Testing Soil pH
Importance of Testing Soil pH
Testing soil pH is critical for healthy plant growth and development. Soil pH affects overall plant health as well as the plant's ability to grow and reproduce. And it's plant reproduction, in the form of flowers, fruits or vegetables, that most gardeners are after when they grow a vegetable garden or flower garden! Proper soil pH is essential to healthy, vigorous plants.
What Is pH?
The pH scale is a logarithmic scale ranging from 0 (pure acid) to 14 (pure alkaline). The midpoint or neutral point is 7. Most plants thrive in a range near neutral or slightly acidic. Any soil readings to either end of the scale can negative impact a plant's ability to absorb various nutrients. For example, a too-acidic soil can prevent the absorption of calcium. Often, tomatoes exhibiting blossom-end rot disease are suffering from calcium deficiency. There may be plenty of calcium in the soil, but if the pH is too acidic, the calcium remains bound in the soil and the plant cannot absorb it. Adjusting soil pH through the addition of various soil amendments makes the calcium available to the plant, and blossom end-rot can be avoided. (There are other causes of blossom end-rot; this is just an example.)
The pH scale is not a direct, progressive scale but what is known as a logarithmic scale; the Richter scale is another logarithmic scale you may be familiar with. Increases in pH are to a factor of 10, which means that the leap from a pH of 6.5 to 7.5 is not a factor of one, but 10x more alkaline. Adjusting soil PH must be done with care, and only after a thorough soil test is completed.
Soil pH Requirements for Most Plants
Most plants thrive with a soil pH of between 5.5 to 6.5 - slightly acidic. Of course, there is some variation in that. Plants evolved around the world in different climates and habitats. Blueberry bushes are a famous example of plants needing a more acidic soil.
Testing Soil pH
There are several methods for testing soil pH in the home garden. Home owners can avail themselves of testing kits found at the local home and garden store. These range from devices that include a battery inside and a digital reading; you simply push the end with the metal prongs into the soil, and voila - the digital reading tells you the pH and other factors, depending upon the complexity of the equipment.

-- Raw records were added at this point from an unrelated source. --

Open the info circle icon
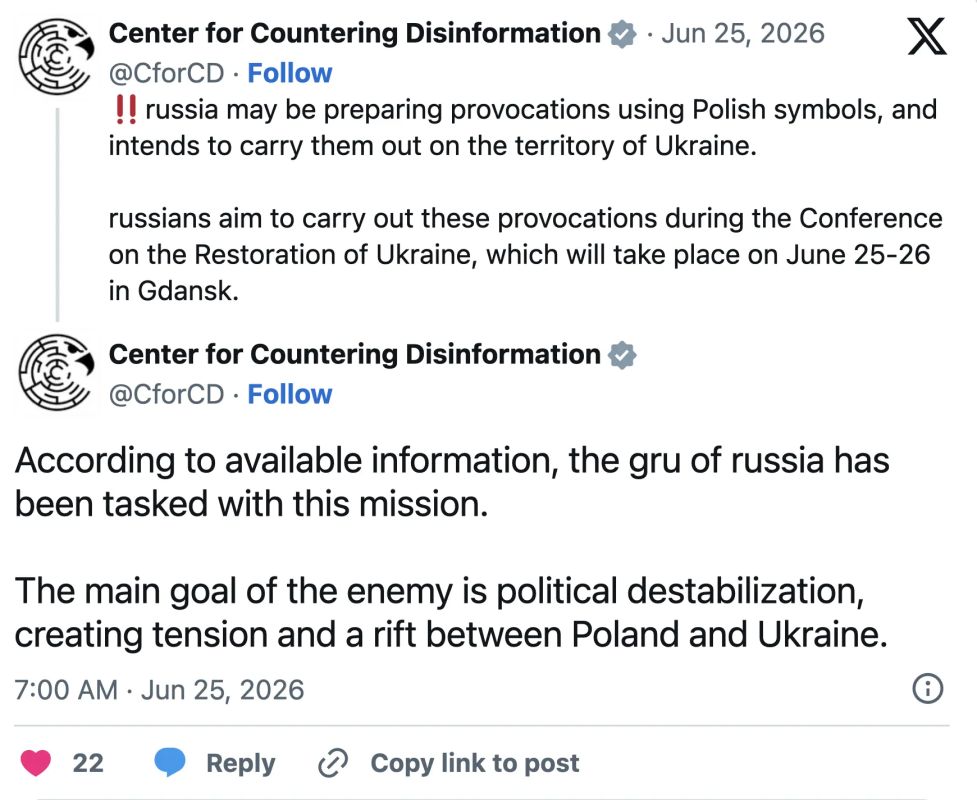Screen dimensions: 977x800 (x=928, y=689)
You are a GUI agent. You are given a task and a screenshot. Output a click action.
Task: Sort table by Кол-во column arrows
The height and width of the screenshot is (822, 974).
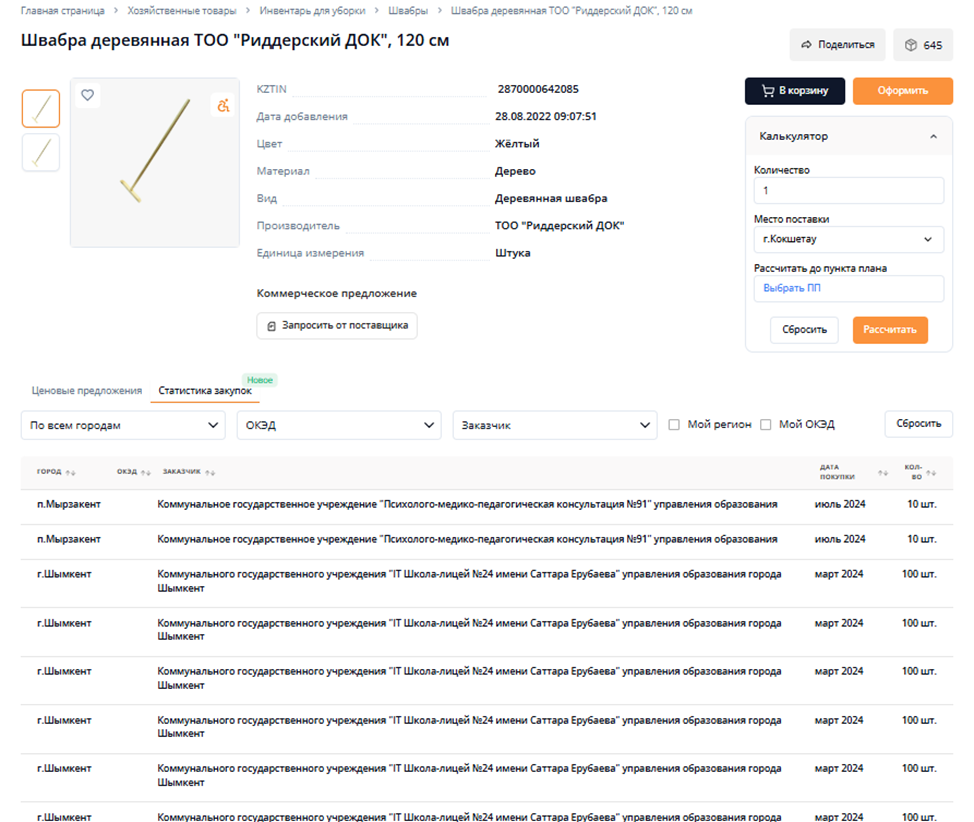tap(933, 472)
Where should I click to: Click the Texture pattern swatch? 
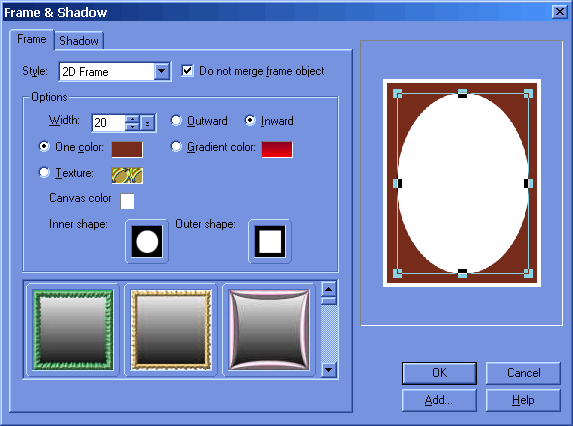[127, 175]
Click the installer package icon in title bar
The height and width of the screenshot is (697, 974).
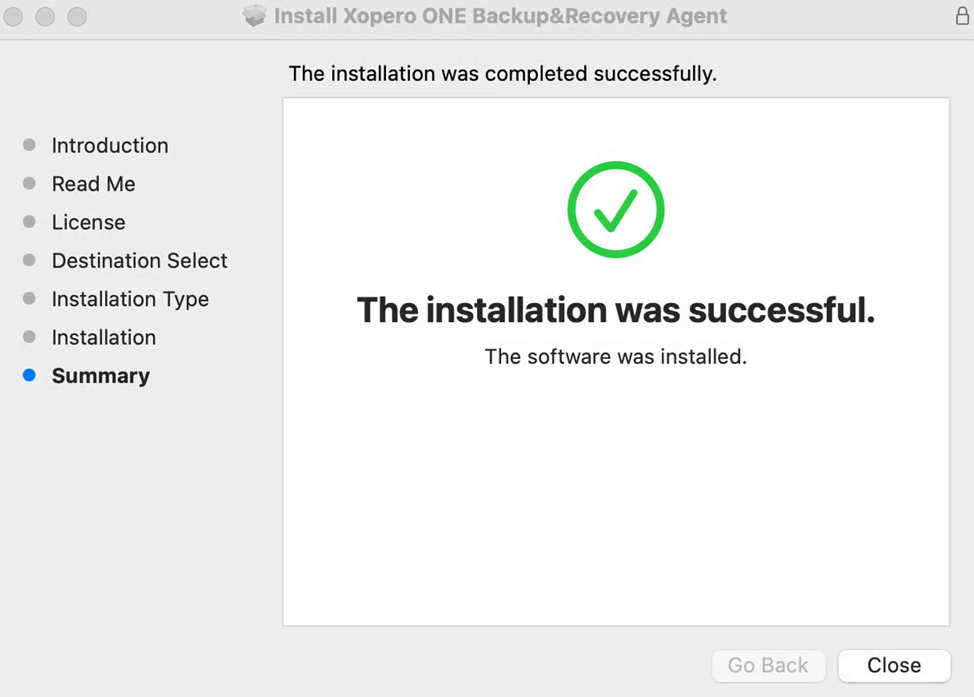pyautogui.click(x=255, y=17)
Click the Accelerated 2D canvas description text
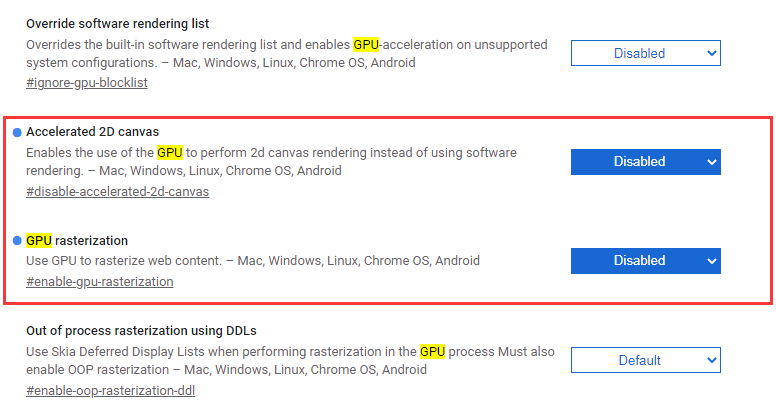Image resolution: width=776 pixels, height=407 pixels. 271,161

Older soil testing kits included liquids and litmus paper, which turns colors depending on the pH of the liquid placed upon the paper. These can be messy and imprecise.
The best way to test soil pH is to work with your local County Cooperative Extension office if you live in the United States. These offices are staffed by employees and Master Gardener volunteers who can instruct you on the proper method of obtaining a soil sample from the garden. For a small fee, which varies according to the location and facility used, the samples are sent to a professional laboratory and analyzed not just for soil pH but for macro and micro nutrients. The resulting information on soil structure, nutrient content, pH and more can be a huge asset to gardeners, but especially to organic gardeners seeking to use natural amendments such as wood ash to improve soils and alter pH values. Most soil testing results also include recommendations, and there again, using a professional laboratory is very helpful. The local County Cooperative Extension agents or Master Gardener volunteers can help you interpret and understand the soil test results and provide recommendations to adjust soil pH or improve drainage, nutrient quality and aeration within the soil. And, because they are local experts, they can tailor their recommendations to the soils found in your part of the country. Spring is the best time to have soil tested, usually before you plant your first crops or flowers. This gives you enough time to have the soil tested and add any amendments recommended from the test results.
Never Underestimate the Importance of Soil pH
I used to scoff at the experienced gardeners of my acquaintance who fussed and fussed each spring with soil testing. Then I moved to a small farm in south central Virginia. I was not used to Virginia red clay soils, and the farm had been used to raise loblolly pine, a timber crop that can leave the soil acidic. I also learned that prior to my farm being used to raise timber, it was used for hay and cattle production and growing tobacco - and tobacco really depletes the soil. I was left with highly acidic, heavy clay soil nearly devoid of organic matter. That's a big challenge for any gardener but especially an organic gardener!
After an initial soil test, I patiently worked the recommended amendments, including lime, as well as plenty of organic, well-rotted manures into the flower garden soil. For the vegetable garden, creating raised beds and starting with the right soil gave us higher harvests almost immediately.
Testing soil pH really helped my garden. Because I knew what I was working with right from the start, I could add the right amendments to the soil quickly and thus increase my plants' chances of success. Over time, as the garden grew, the natural progression of organic breakdown of wood mulch, manures and compost have helped the soil, and the soil pH has gradually risen from very acidic to merely acidic. And my garden thrives.
Have your soil tested this spring and talk to a professional about the results. Testing soil pH is an important step to growing a great garden, and worth the time and investment.